Celem screeningu w kierunku retinopatii nie jest odstawienie wartościowego leku przy wykryciu jakichkolwiek nieprawidłowości, ale ostateczne rozpoznanie objawów toksyczności czułymi narzędziami diagnostycznymi na odpowiednio wczesnym etapie (przed utratą RPE), aby zapobiec utracie ostrości wzroku. Lekarze okuliści oprócz przeprowadzania regularnych badań kontrol­nych powinni również informować zarówno pacjentów, jak i lekarzy innych specjalności o działaniach niepożądanych, bezpiecznym dawkowaniu oraz odpowiednim monitorowaniu leczenia wspomnianymi preparatami.
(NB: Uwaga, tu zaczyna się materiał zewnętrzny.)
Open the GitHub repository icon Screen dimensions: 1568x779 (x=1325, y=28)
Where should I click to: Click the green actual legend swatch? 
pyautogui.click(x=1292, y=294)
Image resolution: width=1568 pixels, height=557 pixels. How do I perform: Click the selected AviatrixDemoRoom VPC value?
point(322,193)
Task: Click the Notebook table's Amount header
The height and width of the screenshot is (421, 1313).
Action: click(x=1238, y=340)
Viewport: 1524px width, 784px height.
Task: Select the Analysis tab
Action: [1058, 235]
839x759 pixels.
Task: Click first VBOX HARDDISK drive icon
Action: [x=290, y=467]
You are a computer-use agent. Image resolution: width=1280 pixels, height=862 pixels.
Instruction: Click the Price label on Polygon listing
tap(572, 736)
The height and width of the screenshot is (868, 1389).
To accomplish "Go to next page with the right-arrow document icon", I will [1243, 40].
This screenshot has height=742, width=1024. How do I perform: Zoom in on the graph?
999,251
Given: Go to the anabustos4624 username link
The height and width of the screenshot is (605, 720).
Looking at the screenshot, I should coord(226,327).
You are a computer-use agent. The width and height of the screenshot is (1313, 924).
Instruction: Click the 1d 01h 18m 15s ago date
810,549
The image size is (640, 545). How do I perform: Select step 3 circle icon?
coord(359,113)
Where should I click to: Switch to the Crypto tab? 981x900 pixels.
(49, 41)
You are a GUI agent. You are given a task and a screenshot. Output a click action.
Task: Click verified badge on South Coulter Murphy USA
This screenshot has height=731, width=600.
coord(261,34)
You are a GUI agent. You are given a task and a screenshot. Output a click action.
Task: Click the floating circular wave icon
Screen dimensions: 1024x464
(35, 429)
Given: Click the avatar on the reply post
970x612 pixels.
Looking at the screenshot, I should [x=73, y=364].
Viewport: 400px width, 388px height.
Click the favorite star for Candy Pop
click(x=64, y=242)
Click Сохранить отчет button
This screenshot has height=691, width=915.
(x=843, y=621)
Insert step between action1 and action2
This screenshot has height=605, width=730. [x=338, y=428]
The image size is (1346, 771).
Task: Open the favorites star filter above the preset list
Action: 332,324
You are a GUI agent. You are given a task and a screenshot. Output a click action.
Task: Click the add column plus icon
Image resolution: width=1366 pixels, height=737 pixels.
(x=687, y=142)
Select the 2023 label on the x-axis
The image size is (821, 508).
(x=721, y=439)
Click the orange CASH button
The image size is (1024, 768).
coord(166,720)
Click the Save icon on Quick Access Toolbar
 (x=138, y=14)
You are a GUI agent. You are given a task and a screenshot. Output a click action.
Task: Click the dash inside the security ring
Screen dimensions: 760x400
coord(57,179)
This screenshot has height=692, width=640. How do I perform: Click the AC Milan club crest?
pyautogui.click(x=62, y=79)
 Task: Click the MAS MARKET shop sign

Celem niniejszego artykułu jest zaktualizowanie rekomendacji dotyczących monitorowania leczenia preparatami CQ/HCQ, które – jak pokazują badania – wciąż są słabo znane w praktyce klinicznej. Shulman i wsp. wykazali, że wśród 128 lekarzy (60 reumatologów i 68 okulistów) tylko odpowiednio 5% i 15% jest świadomych zalecanych badań okulistycznych do oceny wyjściowej i kontrolnej, ponadto aż 96% lekarzy uczestniczących w badaniu nie znało czynników ryzyka retinopatii, które należy brać pod uwagę podczas nadzoru leczenia13.

Podsumowanie

HCQ i CQ są podstawowymi lekami stosowanymi w leczeniu tocznia rumieniowatego układowego. Mają wysoki profil bezpieczeństwa, jednak mogą prowadzić do ciężkiego powikłania, jakim jest retinopatia bawole oko. Zaktualizowane zalecenia AAO oraz RCOphth – często mało znane w praktyce okulistów i reumatologów – kładą nacisk zarówno na dostosowanie dawki leku do rzeczywistej masy ciała pacjenta oraz konieczność weryfikacji dawki, jak i niezbędny coroczny monitoring okulistyczny z wykorzystaniem odpowiednich narzędzi. Retinopatia bawole oko ma charakter nieodwracalny i nie ma sposobów jej leczenia. Rozpoznanie jej we wczesnym stadium (przed uszkodzeniem RPE) stanowi podstawę zapobiegania pogorszeniu lub utracie centralnego widzenia. Przydatnym podsumowaniem dla tych wytycznych dla HCQ jest zasada 5 × 5, według której najlepiej utrzymać dawkę <5 mg/kg mc./dzień i rozpocząć coroczne badania przesiewowe po 5 latach terapii.